Regardless of whether or not it’s true, she’s always played second fiddle in the eyes of like every girl she’s ever liked. And then here’s Ari. Making a show of putting her first and it feels really good. 
And while she doesn’t show it outwardly -- her expression still neutral and hard to read -- she does bend her knee just so, knocking it against Ari’s. (Is that weird? Can she feel that? Is that like super insensitive?) 
“I mean... I wouldn’t pass up a ride to like the balcony. Pop culture has taught me that fresh air heals, like, all things,” and it’s also a really great way to change the topic, so it kind of works on both those levels.
Ari
Ari doesn’t really feel Kitty’s knee against her own, but she sees it, and she appreciates the gesture. She’s sure she’d like it if she’d felt it. Like, she’s sure she’d like to feel anything of Kitty’s against her to be honest, not that she should be thinking about that, because she’s not a creeper and this is like, totally the alcohol talking. She should drink more.
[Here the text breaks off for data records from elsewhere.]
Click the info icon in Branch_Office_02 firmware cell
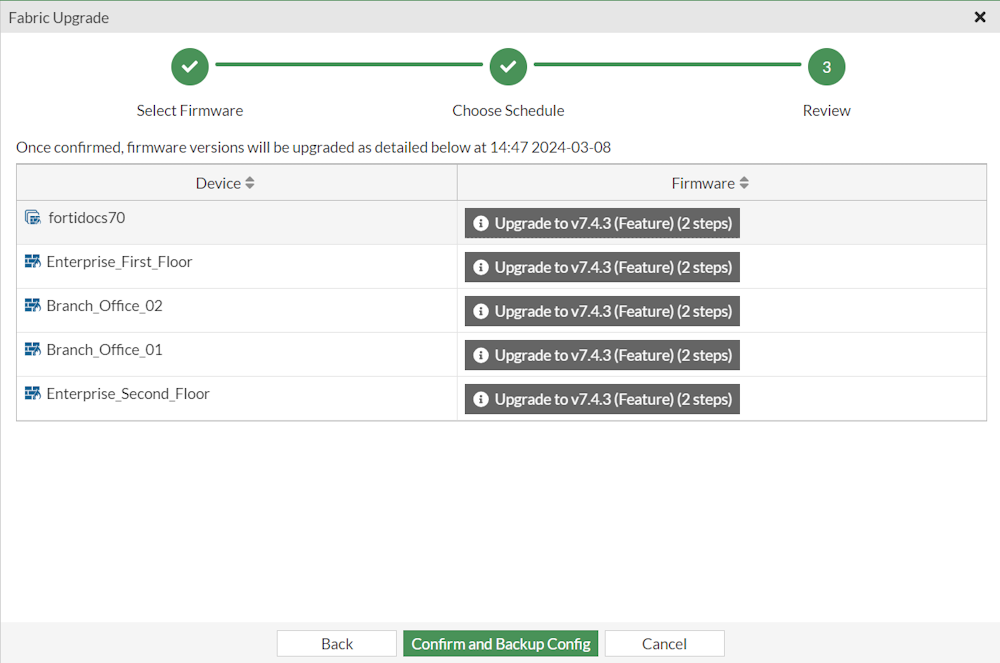The width and height of the screenshot is (1000, 663). point(481,311)
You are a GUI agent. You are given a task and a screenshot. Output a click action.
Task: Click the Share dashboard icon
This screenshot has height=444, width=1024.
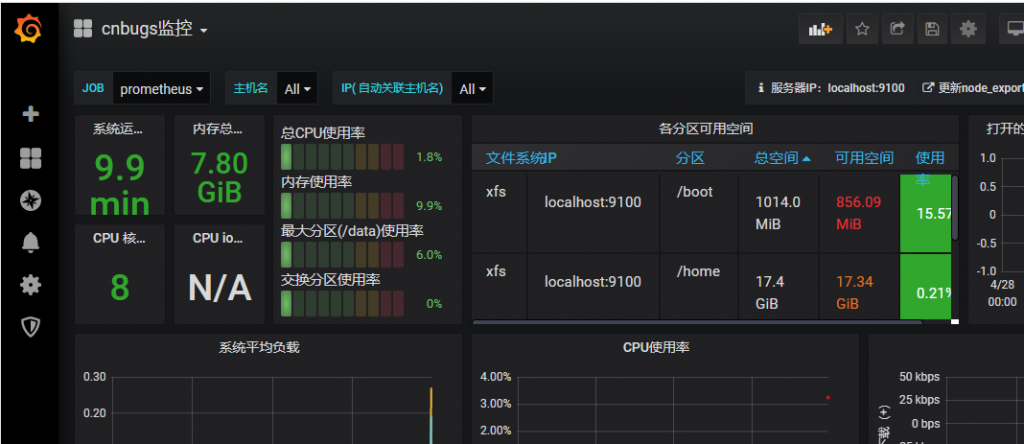(x=897, y=30)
Like, she should prob have drunk less, but that can’t be fixed now, so she may as well just drink herself into a stupor at this point to stop her brain from thinking about feeling Kitty against-
“Oh.” A ride, really? Ari doesn’t know if Kitty’s like, just saying that to make her feel less useless, like ‘yes, Ariana (why is she always Ariana in her head? prob The Mothership’s fault somehow), I totes need you to take me outside’. But you know what they say about horses, gifts, and mouths. If Kitty wants to like, sit on her lap and go out into the balcony? Aint’ nobody gonna complain. 
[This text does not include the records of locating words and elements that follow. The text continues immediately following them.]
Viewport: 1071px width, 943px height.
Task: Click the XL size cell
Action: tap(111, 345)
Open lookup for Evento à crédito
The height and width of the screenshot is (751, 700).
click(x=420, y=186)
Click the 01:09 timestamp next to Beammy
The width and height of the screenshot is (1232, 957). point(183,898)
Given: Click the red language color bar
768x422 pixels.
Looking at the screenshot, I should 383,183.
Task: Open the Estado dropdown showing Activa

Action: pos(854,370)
“Hop on, Your Grace.” Ari pats her lap and then puts both hands on her wheels just to keep them from accidentally touching Kitty cause she’s not about the creeper lifestyle. “Just for the record, I hope Drogon never, like, lets Cersei ride him. We’ll just make an exception for right now.”
Kitty
Ari agrees, albeit a bit awkwardly, but Kitty doesn’t take it personally. Frankly, Ari runs a bit on the awkward side. And because she’s like the hottest person Ari will have on her lap all night (Kitty knows how to toot her own horn) so like she can’t even blame her if the nerves are a bit extra tonight, can she? 
(and like... okay, so maybe she has a few anxieties of her own, too.) 
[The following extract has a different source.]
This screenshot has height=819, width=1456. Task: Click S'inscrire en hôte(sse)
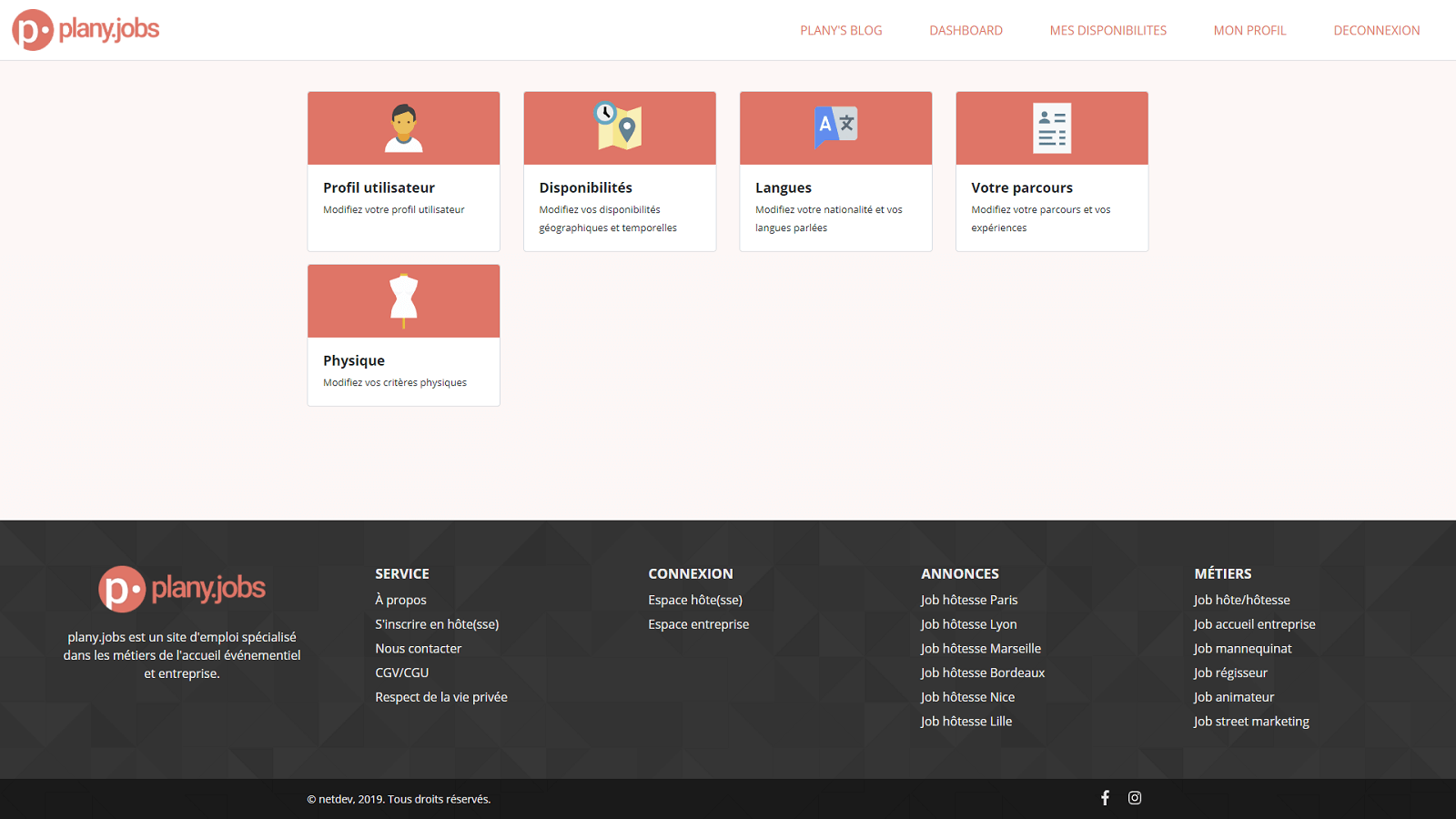(x=437, y=624)
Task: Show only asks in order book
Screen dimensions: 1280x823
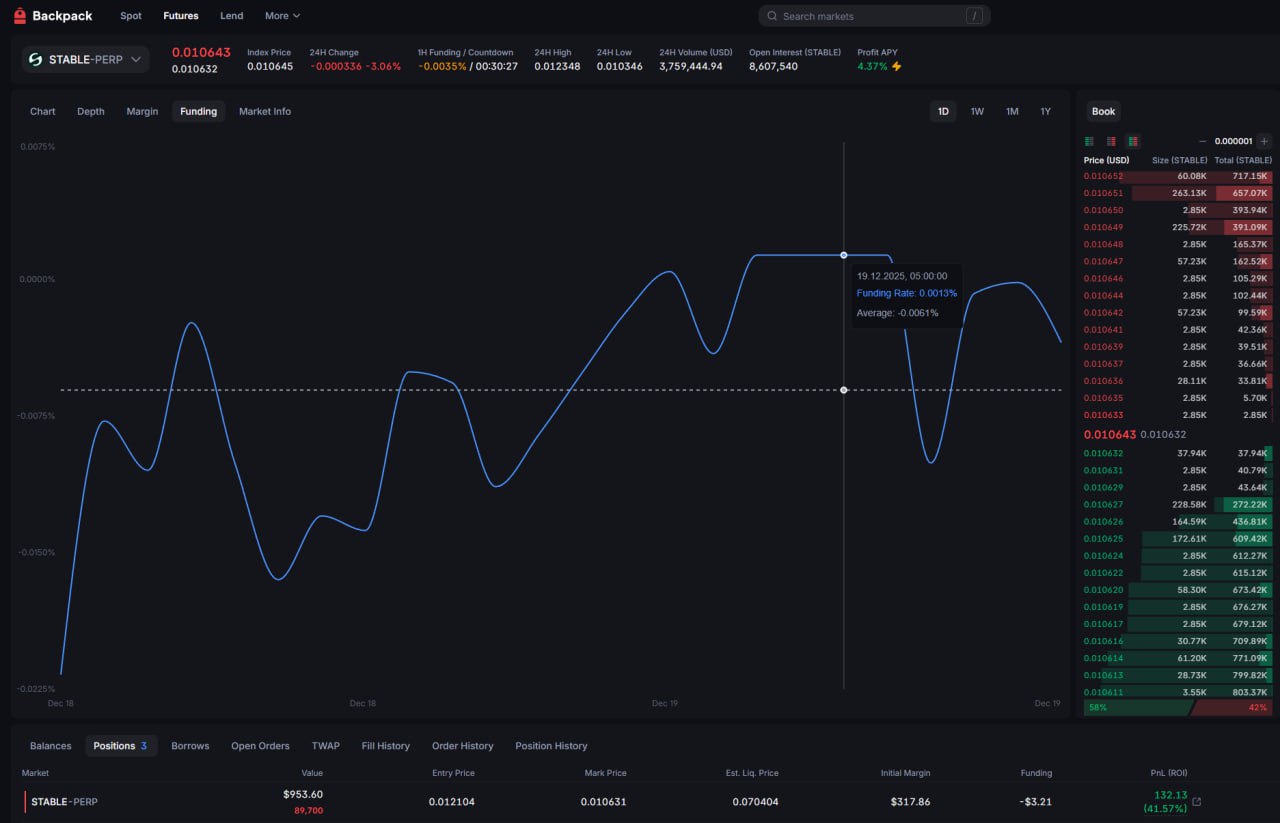Action: pos(1111,141)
Rolling her eyes, Kitty slides onto Ari’s lap, her heart doing a funny thing as she settles in. And despite the fact that Ari’s body is like... super tense, it still kind of feels.... nice? Not like, in a friend way. But in a ‘well this wouldn’t be the worst mode of transportation to take for the rest of my life’ sort of way, and kitty feels...
She feels a lot. 
“It’ll be our secret,” she agrees, then taps Ari’s shoulder, “Get it, Drogon.”